Como la mayoría de las mujeres, he sido sexualizada más veces de las que puedo contar. Los jefes me han dicho que use una falda la próxima vez, cuanto más corta mejor. Como casi todas las mujeres que conozco, me he sentado en una cafetería con un libro y me he encontrado como rehén de un hombre, entablando lo que podría pasar por una conversación inocente.
Sin querer ser grosera o agredida, ni física ni verbalmente, las mujeres se relacionan con nuestros acosadores tanto como nosotros. Me han tirado café caliente por no sonreírle a una persona que llama a los gatos. He tenido amigos varones, compañeros de clase y de trabajo que me aturden en silencio con un comentario de la nada sobre la forma de mi culo o el tamaño de mis pechos.
Cuando me convertí en una trabajadora sexual, tuve una especie de luz rara: me di cuenta que aguantar a los hombres para ser escorts Quito era un trabajo y no tenía que hacerlo gratis. Ya sea que trabajara como bailarina de mesa, en un club de vestidos, o en algún agujero en la pared de una autopista en el medio oeste, los hombres eran los mismos. Más que bailes, querían que me sentara en silencio y escuchara mientras se quejaban de sus trabajos o hablaban mierda de un ex.
Yo era terapeuta, consejero matrimonial, consejero de carreras, sacerdote. El trabajo emocional al que los hombres se sienten con derecho y que se espera que las mujeres realicen gratis, me lo pagaban. Y, a diferencia de otros trabajos de servicio o del mundo real, si un tipo era particularmente horrible, la seguridad intervenía mientras yo me alejaba.
Algunos años más tarde, cuando volví al trabajo sexual como prostituta: gran parte del trabajo era emocional, más que físico. El sexo en sí no era muy diferente de los encuentros que había tenido como civil. A veces placentero, era, mucho más a menudo, inmemorable. Las necesidades de los hombres tenían prioridad, ya sea que me comprometiera con ellos gratis o a cambio de un pago. Cuando empecé a tener sexo por dinero, como muchas mujeres, había tenido toda una vida de sexo que me había dejado sintiéndome jodido. Al menos, como prostituta, me pagaban.
Creer que todos los trabajadores del sexo son víctimas inherentes de su profesión invalida las experiencias de los que lo han sido. Las trabajadoras del sexo, aunque corren un mayor riesgo de ser víctimas debido a la naturaleza criminalizada y estigmatizada de su trabajo, no son, en un día normal, más o menos acosadas o sometidas a un acoso que cualquier otra mujer que viva en este mundo sexista. Dicho esto, creer que la industria del sexo no afecta a la vida privada y a la identidad de sus trabajadores -como algunos defensores de la industria argumentan anecdóticamente- es igualmente obtuso.
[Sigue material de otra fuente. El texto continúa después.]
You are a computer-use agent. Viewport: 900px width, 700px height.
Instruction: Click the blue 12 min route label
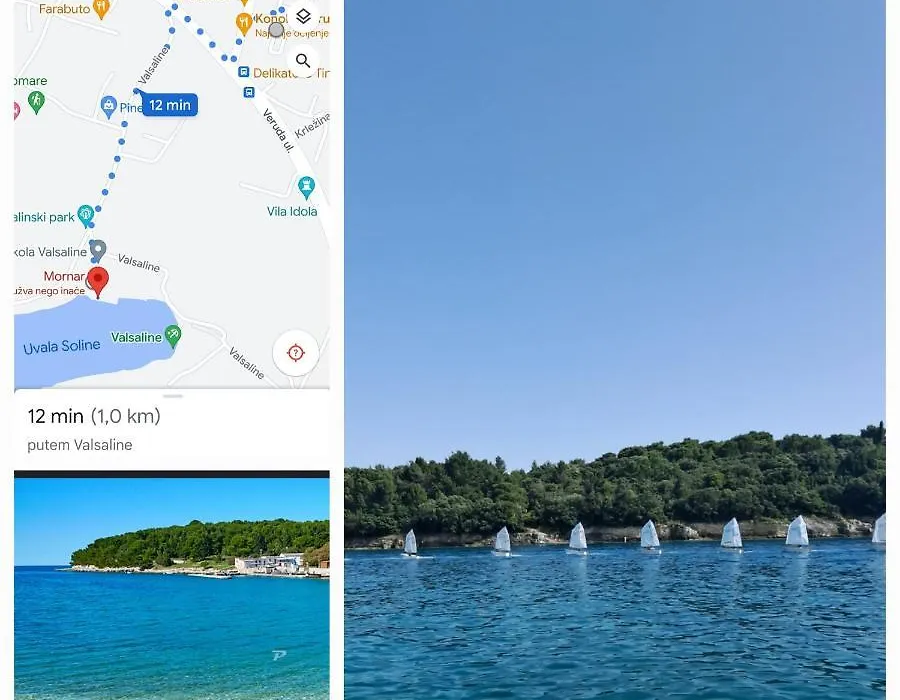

Cuando una prostituta se casa
El hombre con el que me casé fue un compañero atento. En cuanto al trabajo emocional, él hace su parte. Una de las primeras grandes diferencias entre el sexo con mi marido y el sexo con un cliente es que el primero se registra. Al principio, si él pensaba que yo no me estaba divirtiendo o sentía que no quería continuar, se detenía. Nos comunicábamos, constantemente, verbalmente o de otra manera, antes, después y a veces durante el acto. Al principio, para ser honesto, este tipo de atención era desagradable. Aprendí que si quería intimidad tendría que tolerar que me vieran.
El otro día, después de que un hombre me ayudara a subir el cochecito por la escalera de mi edificio, escuché educadamente mientras me daba consejos sobre la crianza de los niños. Cuando se ofreció a volver con una caja de ropa de bebé usada, me negué educadamente. A veces, seré cortés. Sólo está siendo amable, me digo a mí misma. Sabe dónde vivo.
Anoche, cuando un tipo del gimnasio insistió en que me quitara los auriculares para que pudiera complementar mi rutina, pedí que me dejaran en paz. Los hombres serán hombres, y en mi experiencia, la mayoría buscan lo mismo: quieren un poco de atención, quieren algo de compañía, quieren un aumento de su ego, pueden querer follar. Lo siento, caballeros, ese ya no es mi trabajo.